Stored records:
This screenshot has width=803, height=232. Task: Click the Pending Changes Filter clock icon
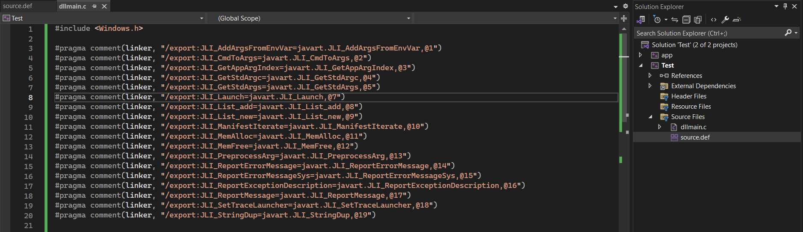[657, 20]
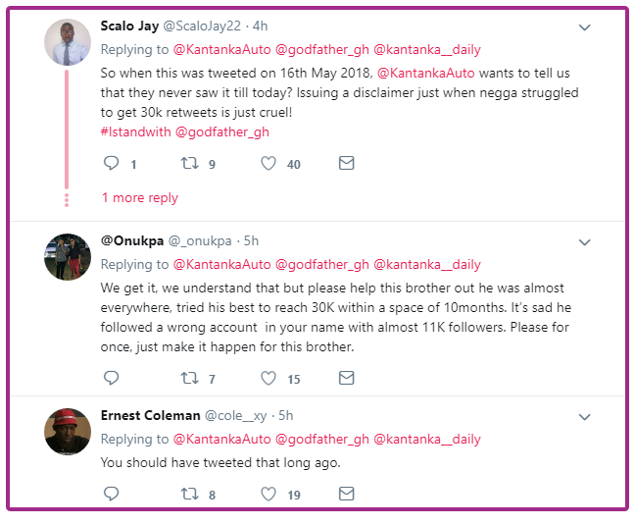This screenshot has width=635, height=525.
Task: Open Scalo Jay's profile picture
Action: [68, 43]
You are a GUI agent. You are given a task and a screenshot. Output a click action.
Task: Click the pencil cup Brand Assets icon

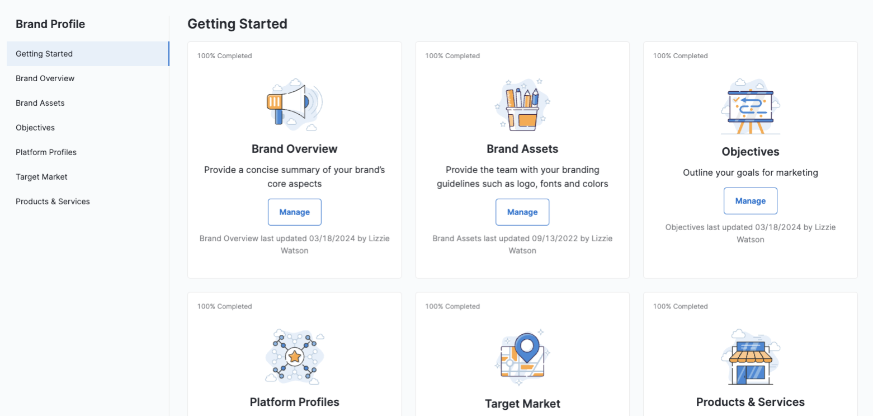(522, 104)
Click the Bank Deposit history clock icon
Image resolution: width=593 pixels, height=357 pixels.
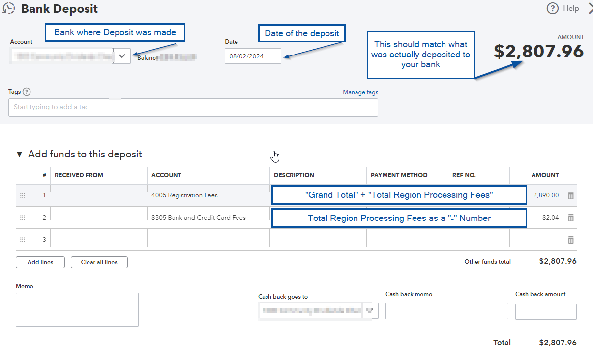[x=8, y=8]
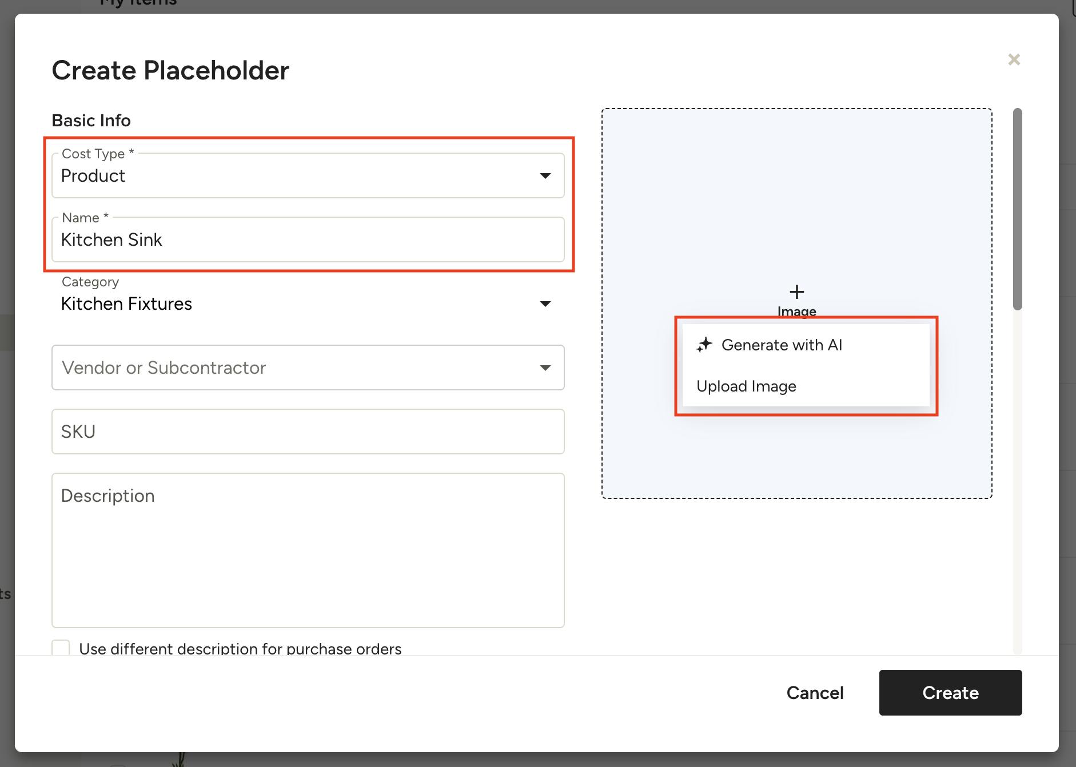Viewport: 1076px width, 767px height.
Task: Select Upload Image menu option
Action: 746,386
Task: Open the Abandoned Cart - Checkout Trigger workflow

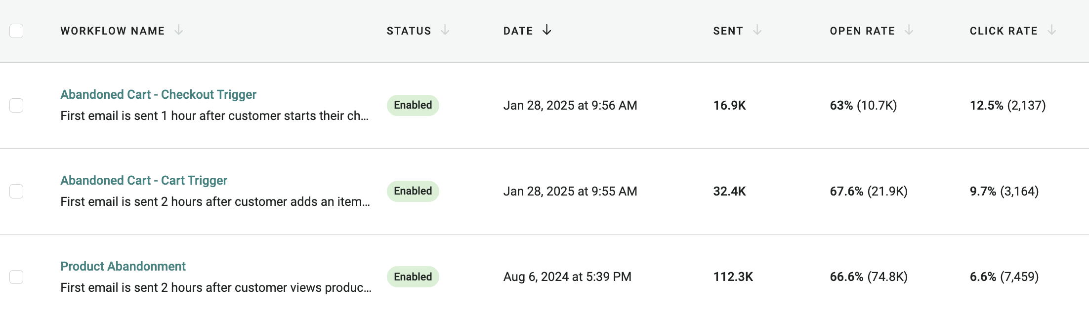Action: [x=158, y=94]
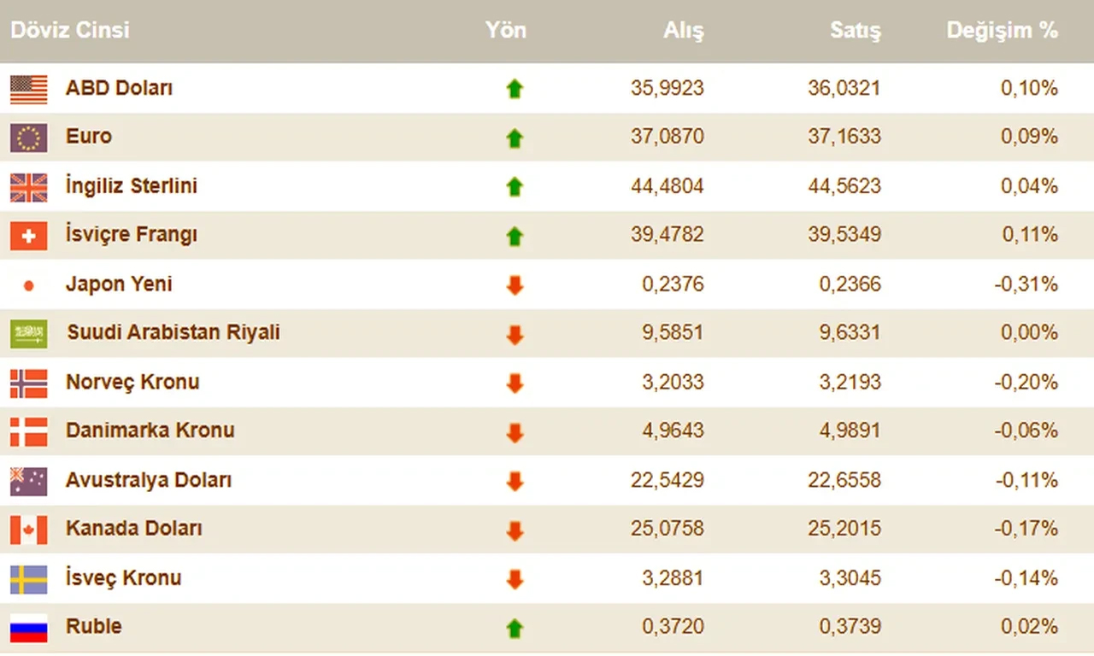This screenshot has height=656, width=1094.
Task: Click the Swedish flag icon
Action: click(x=28, y=579)
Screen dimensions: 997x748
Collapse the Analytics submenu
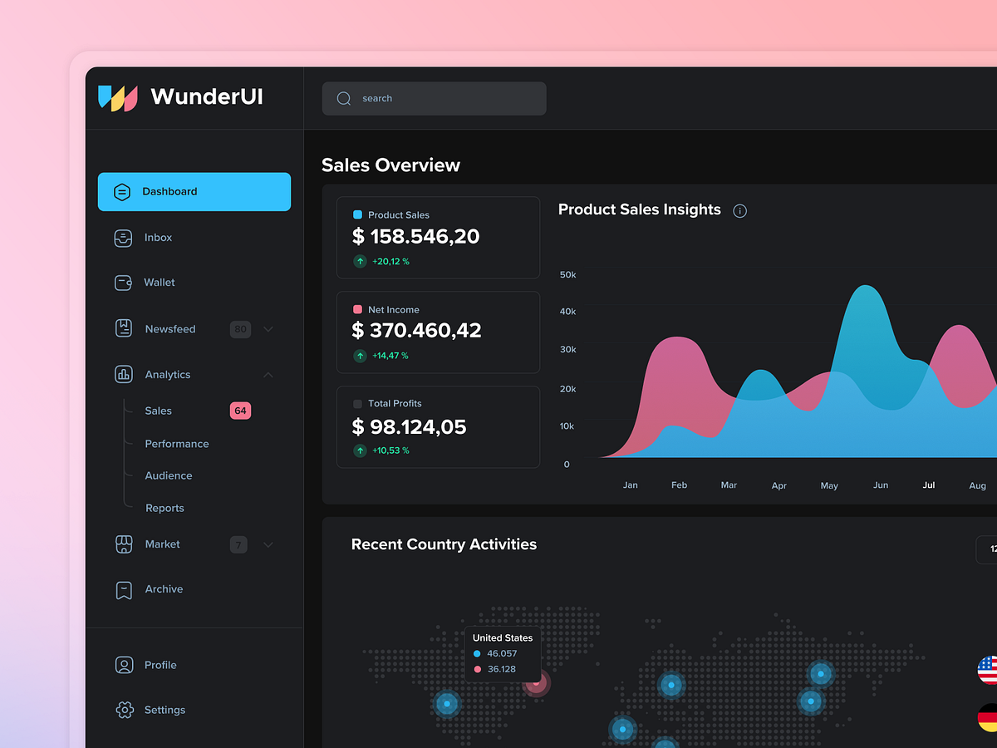coord(268,375)
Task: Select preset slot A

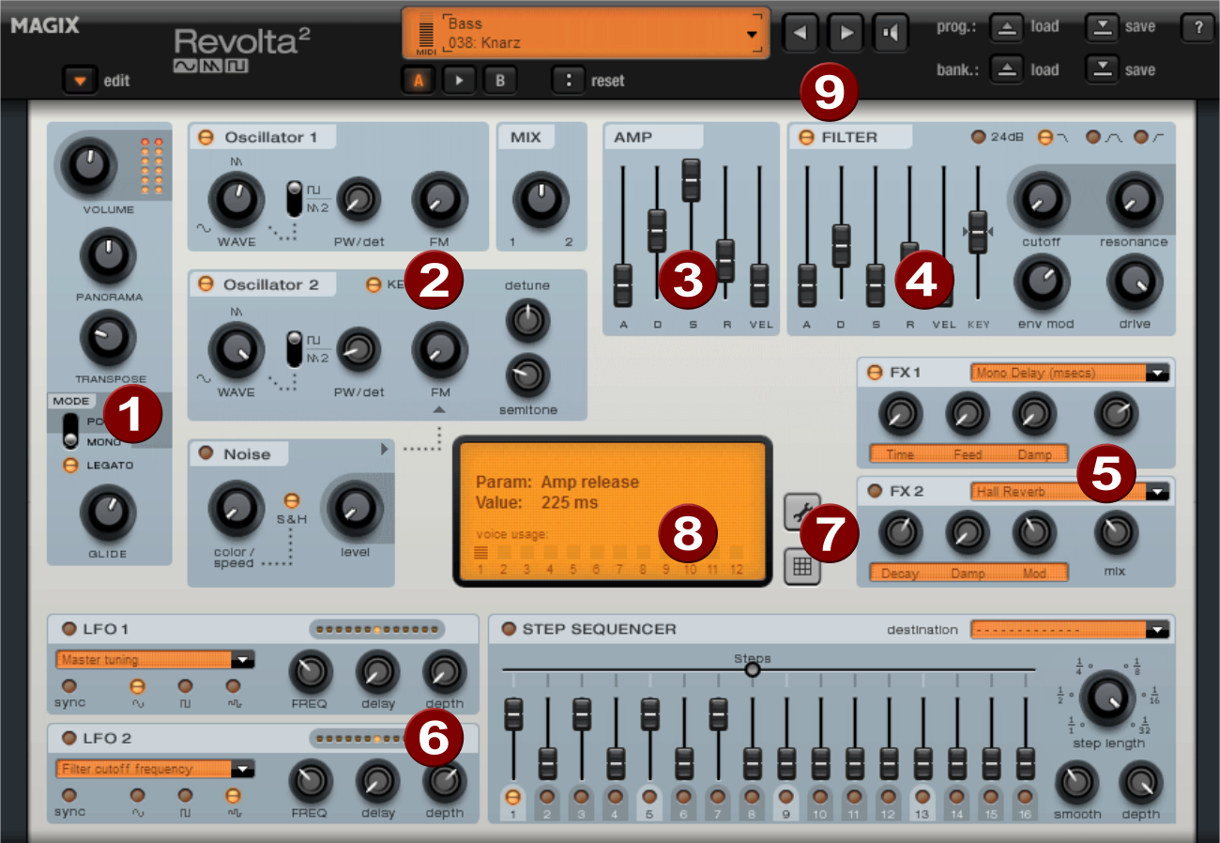Action: (x=419, y=81)
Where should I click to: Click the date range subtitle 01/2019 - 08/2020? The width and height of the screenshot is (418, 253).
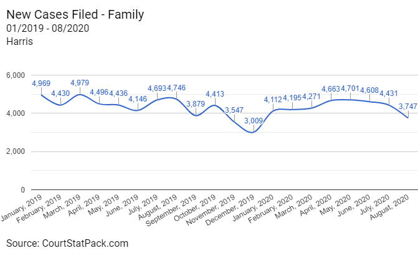click(46, 28)
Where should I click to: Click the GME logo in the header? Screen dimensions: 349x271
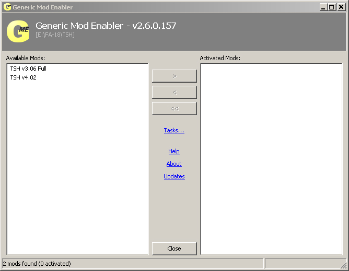18,31
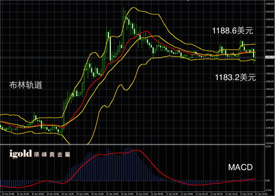This screenshot has height=196, width=275.
Task: Select the 1183.2美元 support label
Action: coord(235,77)
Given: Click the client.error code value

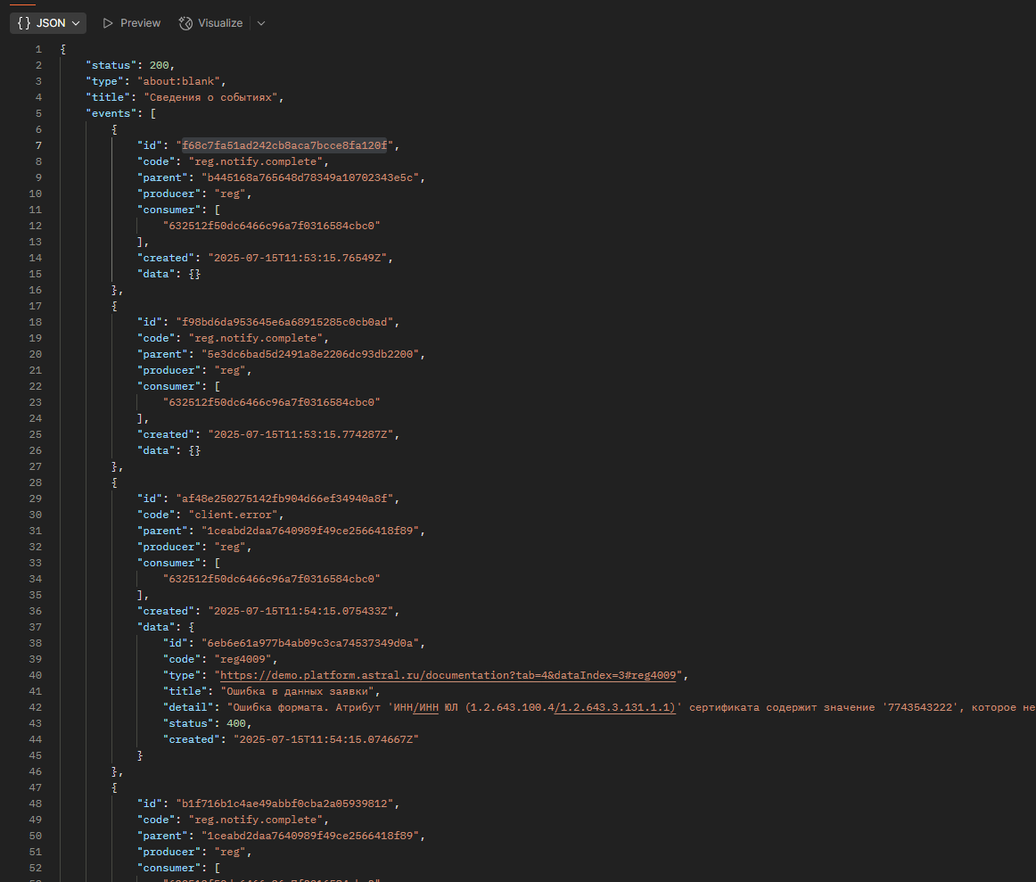Looking at the screenshot, I should 234,515.
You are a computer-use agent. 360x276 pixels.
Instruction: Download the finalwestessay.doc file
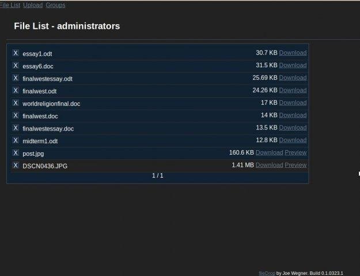click(x=293, y=128)

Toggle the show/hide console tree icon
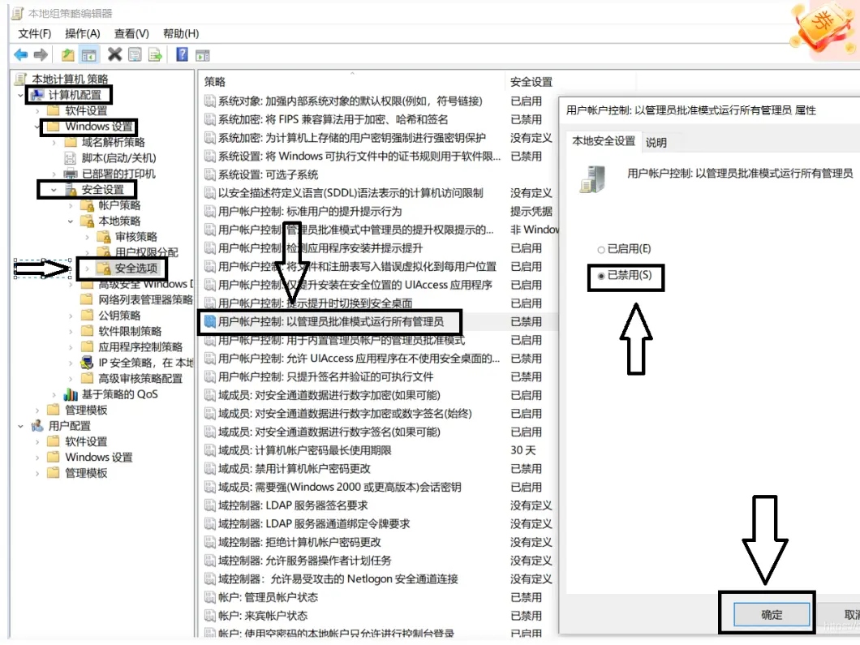[88, 54]
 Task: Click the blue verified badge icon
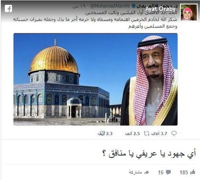pyautogui.click(x=133, y=6)
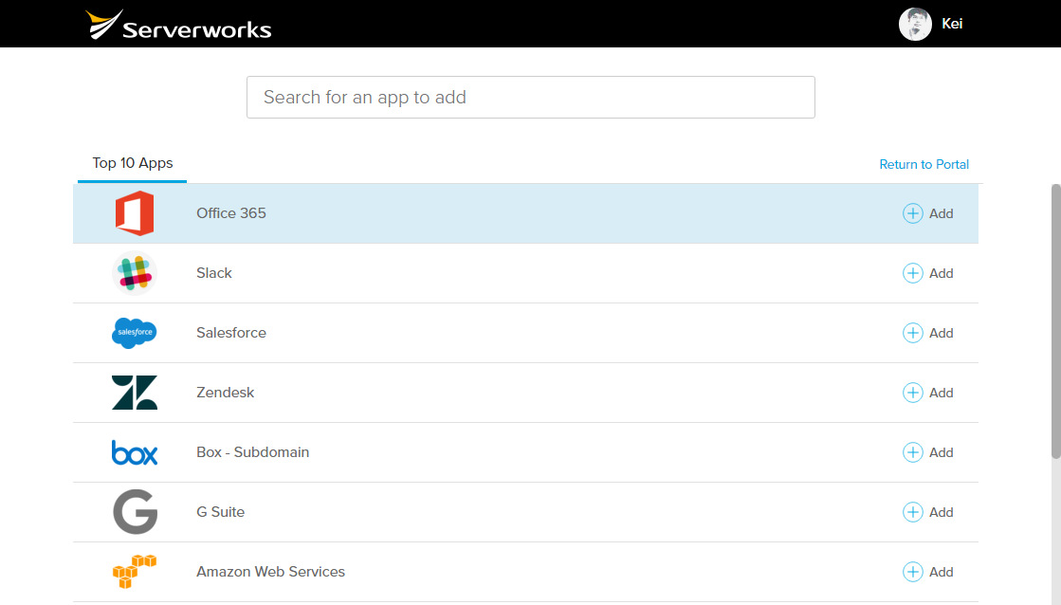Add the Salesforce app
The height and width of the screenshot is (605, 1061).
point(927,333)
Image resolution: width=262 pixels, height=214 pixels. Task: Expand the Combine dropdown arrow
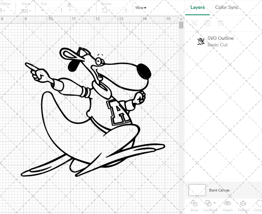tap(215, 203)
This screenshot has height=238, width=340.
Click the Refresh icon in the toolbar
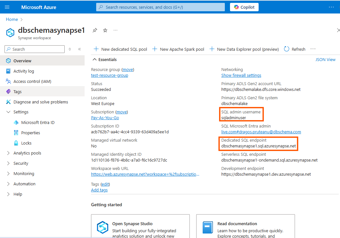[287, 49]
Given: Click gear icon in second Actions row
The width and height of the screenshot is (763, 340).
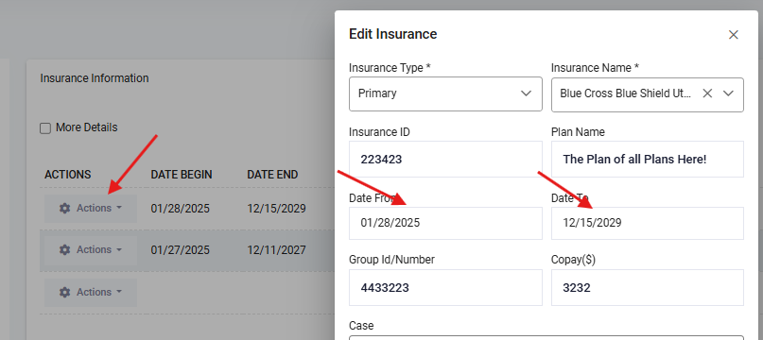Looking at the screenshot, I should point(64,249).
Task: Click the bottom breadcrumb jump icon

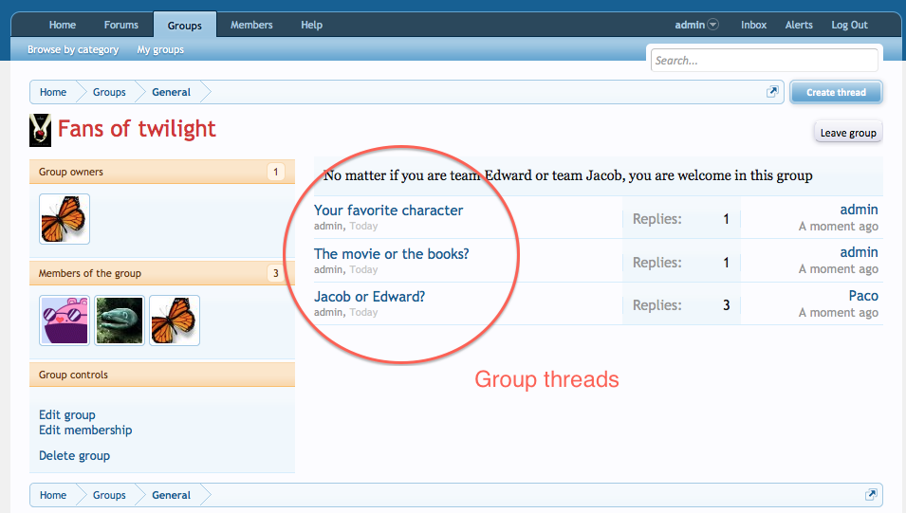Action: pyautogui.click(x=870, y=495)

* _TO DO_: Every line of the data is to be transcribed exactly, and no picture is to be included.

* _ANSWER TO THE EXERCISE_:
This screenshot has width=803, height=232. Task: Click the Pending Changes Filter clock icon
[657, 20]
This screenshot has width=635, height=525.
Task: Open Scalo Jay's profile picture
Action: [68, 43]
You are a GUI agent. You are given a task and a screenshot. Output a click action.
Task: Click the pencil cup Brand Assets icon

(522, 104)
Click the Bank Deposit history clock icon
Image resolution: width=593 pixels, height=357 pixels.
[x=8, y=8]
Viewport: 1076px width, 767px height.
Task: Select Upload Image menu option
Action: 746,386
Task: Open the Abandoned Cart - Checkout Trigger workflow

Action: [x=158, y=94]
This screenshot has height=656, width=1094.
Task: Click the Swedish flag icon
Action: click(x=28, y=579)
Screen dimensions: 997x748
Collapse the Analytics submenu
coord(268,375)
Task: Select preset slot A

Action: (x=419, y=81)
Where should I click to: Click the date range subtitle 01/2019 - 08/2020? The width and height of the screenshot is (418, 253).
click(46, 28)
Where should I click to: Click the GME logo in the header? Screen dimensions: 349x271
18,31
This screenshot has height=196, width=275.
Task: Select the 1183.2美元 support label
Action: coord(235,77)
Given: Click the client.error code value

Looking at the screenshot, I should 234,515.
You are a computer-use agent. 360x276 pixels.
Instruction: Download the finalwestessay.doc file
click(x=293, y=128)

Toggle the show/hide console tree icon
[88, 54]
 Task: Click the blue verified badge icon
pyautogui.click(x=133, y=6)
Add the Salesforce app
The height and width of the screenshot is (605, 1061).
point(927,333)
Image resolution: width=262 pixels, height=214 pixels. Task: Expand the Combine dropdown arrow
tap(215, 203)
This screenshot has height=238, width=340.
Click the Refresh icon in the toolbar
[287, 49]
Given: Click gear icon in second Actions row
The width and height of the screenshot is (763, 340).
Looking at the screenshot, I should point(64,249).
Task: Click the bottom breadcrumb jump icon

Action: pyautogui.click(x=870, y=495)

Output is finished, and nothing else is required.